We look forward to seeing your next holiday photos.




























sally
Wednesday, November 17, 2010 at 8:09 AMWoah… never using one of *those* things again!!! Naked pics go on your phone and porn sites, not public-property *machines*.
The Flash
Wednesday, November 17, 2010 at 9:07 AMIt would seem that these scans are not very usful at all…
manuel
Thursday, November 18, 2010 at 1:32 AMwellcome, 1984
Mariano Grueiro
Thursday, November 18, 2010 at 2:04 AMWas clear that now politians will say “oh, it was a failure”. The failuure is the scanner.
We need to praise in all of the world “ethical data management”. with a new kind of data laws.
Today is the body scanner….and tomorrow…DNA replicants maybe?..the DNA are only data, isn`t it? oh wait..
Ronald
Thursday, November 18, 2010 at 2:29 AMThere are other machines (smiths BodyScan) that offer beter images resolutions and are most invasive.
Alejandro Berganza
Thursday, November 18, 2010 at 3:19 AMI don’t see any naked persons, but only a sort of ghosts made of smoke. I am less alarmed now. Once these machines are available, it would be a bigger threat to privacy -and easier and cheaper- to install them in a hidden place shopping mall. The threat is posed by the technology, not by police procedures, and once the technolgy is there, it better be used publicly and under strict regulations.
Michael
Thursday, November 18, 2010 at 7:15 AMThese ones are NOT the naked body scanners, these are a different type of machine, the point of this story was that what was said to never happen has happened (public distribution of images)
Frank
Thursday, November 18, 2010 at 10:06 AMThese are not the images which the body scanners detect – far from it. What you’re seeing with this whole news story is a deliberate preemptive ploy to assuage public alarm with tame images, and at the same time to sneak in the admission that they do in fact store images. It’s a psy-op, and if I told you how I know, I’d lose my job, or worse!
A Pen Name and That A
Tuesday, November 23, 2010 at 2:51 PMStory=boring beat up.

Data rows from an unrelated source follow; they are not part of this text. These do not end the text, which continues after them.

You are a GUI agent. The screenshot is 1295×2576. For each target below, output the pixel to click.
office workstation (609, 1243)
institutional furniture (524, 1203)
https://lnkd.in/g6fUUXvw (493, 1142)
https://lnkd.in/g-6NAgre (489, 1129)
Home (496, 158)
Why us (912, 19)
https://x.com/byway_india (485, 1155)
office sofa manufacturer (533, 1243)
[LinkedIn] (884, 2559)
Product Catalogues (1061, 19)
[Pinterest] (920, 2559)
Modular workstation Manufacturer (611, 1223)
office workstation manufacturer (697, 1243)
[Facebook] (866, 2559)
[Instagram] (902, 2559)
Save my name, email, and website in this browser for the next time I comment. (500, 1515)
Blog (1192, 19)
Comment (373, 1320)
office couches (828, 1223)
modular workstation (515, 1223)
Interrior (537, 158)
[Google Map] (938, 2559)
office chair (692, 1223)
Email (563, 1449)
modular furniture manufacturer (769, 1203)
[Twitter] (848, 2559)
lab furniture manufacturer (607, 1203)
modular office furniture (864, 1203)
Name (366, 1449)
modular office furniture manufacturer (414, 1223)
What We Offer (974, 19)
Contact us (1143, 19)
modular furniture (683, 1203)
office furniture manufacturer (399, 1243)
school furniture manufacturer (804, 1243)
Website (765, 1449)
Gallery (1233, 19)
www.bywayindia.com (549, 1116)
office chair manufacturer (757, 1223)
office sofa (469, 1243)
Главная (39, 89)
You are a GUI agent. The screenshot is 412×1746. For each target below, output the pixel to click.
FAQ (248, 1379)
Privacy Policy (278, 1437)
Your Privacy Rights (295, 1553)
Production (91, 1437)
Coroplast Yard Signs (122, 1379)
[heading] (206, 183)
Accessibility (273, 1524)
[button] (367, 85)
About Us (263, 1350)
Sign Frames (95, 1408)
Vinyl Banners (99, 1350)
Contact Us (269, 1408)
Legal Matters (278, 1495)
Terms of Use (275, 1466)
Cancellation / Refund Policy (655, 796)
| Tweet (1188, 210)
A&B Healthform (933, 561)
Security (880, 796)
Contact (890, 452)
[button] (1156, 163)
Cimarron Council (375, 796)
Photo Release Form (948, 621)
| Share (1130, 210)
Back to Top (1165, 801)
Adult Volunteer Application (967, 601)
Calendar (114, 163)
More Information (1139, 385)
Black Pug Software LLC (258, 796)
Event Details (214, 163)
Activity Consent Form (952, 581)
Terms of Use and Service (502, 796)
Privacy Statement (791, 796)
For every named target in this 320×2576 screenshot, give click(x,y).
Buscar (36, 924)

Frank November 18, 2010 at 10:06=no credability. Hope you didn’t use your work computer. You’ve blown their whole story, not.
chris
Tuesday, November 23, 2010 at 3:35 PMyour so hardcore frank.. loose your job or worse!!! what they gonna do?? chop off your pinky or shave off an eye brow? pfft.. but i do agree with everything else you say
carmen
Friday, November 19, 2010 at 3:03 AMwow! lots of fatties
hoova
Tuesday, November 23, 2010 at 1:56 PMSo much for the save fascility being disabled as was rep[orted.if there is one lie you can bet your bottom dollar there will be a hundred
Duncn
Tuesday, November 23, 2010 at 2:37 PMWhat an interesting a scary sample of the weight profile of US fliers.
Lachness
Tuesday, November 23, 2010 at 4:50 PMThe images reveal two things. They reveal nothing intimate and also that Americans are fat!